Lucian se rapproche de moi puis plonge ses iris gris dans les miens.
— Je t'en supplie, pose ce couteau, parce que si c'est moi qui te le prends, tu passeras un mauvais quart d'heure !
— Tu vas me faire souffrir, encore ? Mais regarde-moi ! Tu m'as brisée, tu m'as détruite, donc même si tu as prévu de me torturer, de m'ignorer, le mal est déjà accompli, je ne ressentirais plus rien.
— Si tu m'aimes comme tu l'as toujours prétendu, lâche ça, putain ! s'écrie-t-il.
Je m'efforce de résister, de démontrer ma force, mais mes tentatives restent vaines. Les épreuves endurées, les supplices encaissés ont laissé des cicatrices indélébiles. Le temps a apaisé mes blessures, mais à cet instant précis, je ne parviens plus à émerger des profondeurs du désespoir. Je veux seulement qu'il me tire de la douleur qui m'étreint depuis des semaines.
Les larmes coulent, la souffrance m'étouffe. Ma tête vacille, je ne suis plus qu'une ombre, étranglée dans un air que je ne peux plus respirer. Perdue dans mes pensées, je n'ai pas le temps de comprendre la scène qui se déroule lorsque Lucian accourt vers moi. Il empoigne mon bras, retire l'arme, puis la lance loin de nous. Dans ses yeux, je plonge toute ma colère, le frappant plusieurs fois au torse. Les hurlements déchirent la pièce, mon âme semble s'éteindre chaque seconde.
Je ne saisis pas l'amusement qu'il trouve à ma souffrance. A-t-il perdu toute sensibilité face à l'ampleur de cette situation ? M'effondrant, je martèle le sol à répétition. Les voix incessantes dans ma tête ne se taisent pas, je peine à réchauffer un cœur devenu aussi froid que la neige.

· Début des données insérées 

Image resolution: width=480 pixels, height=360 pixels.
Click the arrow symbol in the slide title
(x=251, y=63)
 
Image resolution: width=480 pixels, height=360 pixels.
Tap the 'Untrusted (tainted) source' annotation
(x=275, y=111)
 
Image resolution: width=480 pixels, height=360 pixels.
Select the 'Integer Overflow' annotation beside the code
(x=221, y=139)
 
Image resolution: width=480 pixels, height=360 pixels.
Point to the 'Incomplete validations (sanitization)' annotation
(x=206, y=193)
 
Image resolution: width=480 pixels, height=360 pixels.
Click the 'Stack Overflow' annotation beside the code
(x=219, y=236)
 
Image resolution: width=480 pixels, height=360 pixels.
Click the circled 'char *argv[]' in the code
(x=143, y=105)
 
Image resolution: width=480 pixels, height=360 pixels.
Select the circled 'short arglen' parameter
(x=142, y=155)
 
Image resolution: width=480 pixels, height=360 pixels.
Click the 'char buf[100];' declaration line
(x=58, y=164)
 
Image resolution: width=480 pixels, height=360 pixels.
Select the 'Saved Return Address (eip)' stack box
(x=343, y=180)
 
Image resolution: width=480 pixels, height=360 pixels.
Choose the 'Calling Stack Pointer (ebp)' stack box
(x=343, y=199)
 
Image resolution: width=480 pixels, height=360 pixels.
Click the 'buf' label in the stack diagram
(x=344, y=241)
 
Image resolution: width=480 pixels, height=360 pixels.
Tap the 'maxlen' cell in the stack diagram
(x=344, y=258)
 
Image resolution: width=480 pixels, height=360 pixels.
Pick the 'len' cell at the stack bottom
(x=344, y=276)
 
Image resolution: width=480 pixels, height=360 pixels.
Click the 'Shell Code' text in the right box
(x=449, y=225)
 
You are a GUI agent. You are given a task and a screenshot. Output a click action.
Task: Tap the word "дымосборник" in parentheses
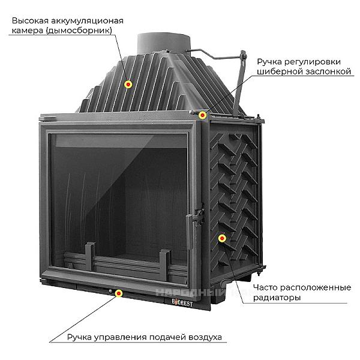click(x=80, y=31)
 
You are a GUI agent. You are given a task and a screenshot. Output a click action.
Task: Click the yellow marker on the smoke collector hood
click(x=128, y=85)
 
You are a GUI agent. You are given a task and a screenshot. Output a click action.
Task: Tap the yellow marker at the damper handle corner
click(x=203, y=115)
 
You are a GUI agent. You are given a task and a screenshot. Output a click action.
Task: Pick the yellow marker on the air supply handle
click(x=119, y=293)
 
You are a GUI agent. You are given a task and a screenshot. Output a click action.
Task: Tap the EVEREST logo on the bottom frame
click(x=178, y=298)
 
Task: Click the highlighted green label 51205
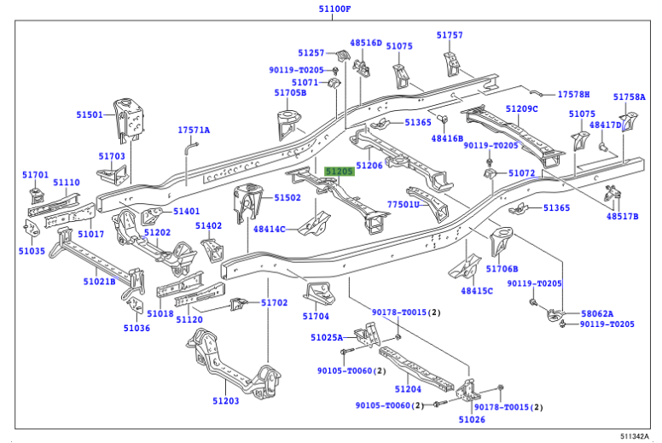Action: coord(339,172)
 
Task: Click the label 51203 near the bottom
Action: coord(225,401)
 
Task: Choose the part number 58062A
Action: coord(597,313)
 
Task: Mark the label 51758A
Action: coord(630,97)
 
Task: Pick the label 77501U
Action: coord(404,205)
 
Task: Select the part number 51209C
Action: coord(521,109)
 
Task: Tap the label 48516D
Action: coord(366,42)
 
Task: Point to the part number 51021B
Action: coord(100,281)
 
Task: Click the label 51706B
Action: coord(502,268)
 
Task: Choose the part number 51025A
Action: coord(328,337)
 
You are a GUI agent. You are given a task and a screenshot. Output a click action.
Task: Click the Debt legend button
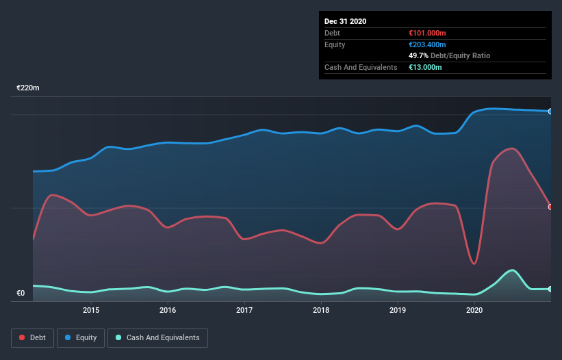(32, 337)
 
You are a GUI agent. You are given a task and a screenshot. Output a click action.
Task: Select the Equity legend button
(81, 337)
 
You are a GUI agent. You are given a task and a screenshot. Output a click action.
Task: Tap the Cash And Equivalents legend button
(157, 337)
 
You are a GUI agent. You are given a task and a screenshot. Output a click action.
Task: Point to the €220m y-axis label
(28, 88)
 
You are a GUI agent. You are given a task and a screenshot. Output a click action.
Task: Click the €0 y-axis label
(21, 294)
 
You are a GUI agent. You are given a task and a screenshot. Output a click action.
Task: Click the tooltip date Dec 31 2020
(345, 21)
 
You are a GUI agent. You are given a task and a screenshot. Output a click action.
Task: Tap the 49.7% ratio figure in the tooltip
(418, 55)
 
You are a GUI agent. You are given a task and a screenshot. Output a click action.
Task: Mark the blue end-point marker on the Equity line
(550, 111)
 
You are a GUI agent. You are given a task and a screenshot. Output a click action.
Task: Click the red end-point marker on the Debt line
(550, 207)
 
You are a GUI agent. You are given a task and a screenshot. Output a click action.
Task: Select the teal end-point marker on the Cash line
(550, 289)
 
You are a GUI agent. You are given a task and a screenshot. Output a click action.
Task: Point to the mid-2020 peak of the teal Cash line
(511, 270)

— Tessa, regarde-moi, murmure-t-il.
— J'avais besoin de toi, exclusivement de toi, mais tu m'as abandonnée ! sangloté-je. Je te promets que jamais je n'aurais envisagé cela, car tu étais l'amour de ma vie. C'était avec toi que je souhaitais partager mon quotidien.
— Tessa, s'il te plait.
— J'ai toujours cru que je parviendrais à oublier mon passé, celui qui m'avait tant fait souffrir. Grâce à toi, j'avais enfin retrouvé un apaisement, trouvé refuge pour mes douleurs. Je n'avais plus peur, pensant que tu me protégerais de mon frère. J'étais convaincue que tu serais là pour me garantir qu'il ne pourrait plus m'effectuer de mal, pour qu'il n'ose plus poser ses mains dégoûtantes sur moi. Avec toi à mes côtés, j'avais l'assurance que plus jamais il ne me violerait comme il l'avait fait pendant des années. Tu paraissais mon pilier, celui auquel je me raccrochais quand je sombrais, mais tu as tout détruit.
D'un seul coup, Lucian se redresse, la mâchoire crispée, les yeux assombris. Cependant, cette fois-ci, une lueur particulière, celle que j'avais observée lors de notre première nuit ensemble, refait surface. Il attrape sa chemise et se rhabille, mais son regard ne se détache pas du mien. Comme si, à cet instant précis, il saisit enfin ma souffrance, comprenant les douleurs qui m'accablent. Un silence lourd pèse dans la pièce où l'amertume de la réalité s'installe.
— Je suis navrée, bordel ! Désolée de t'avoir menti, mais je n'ai pas eu le choix. Et si je pouvais faire marche arrière, je ne le ferais pas, car je ne t'aurais jamais rencontré, et je ne t'aurais jamais aimé.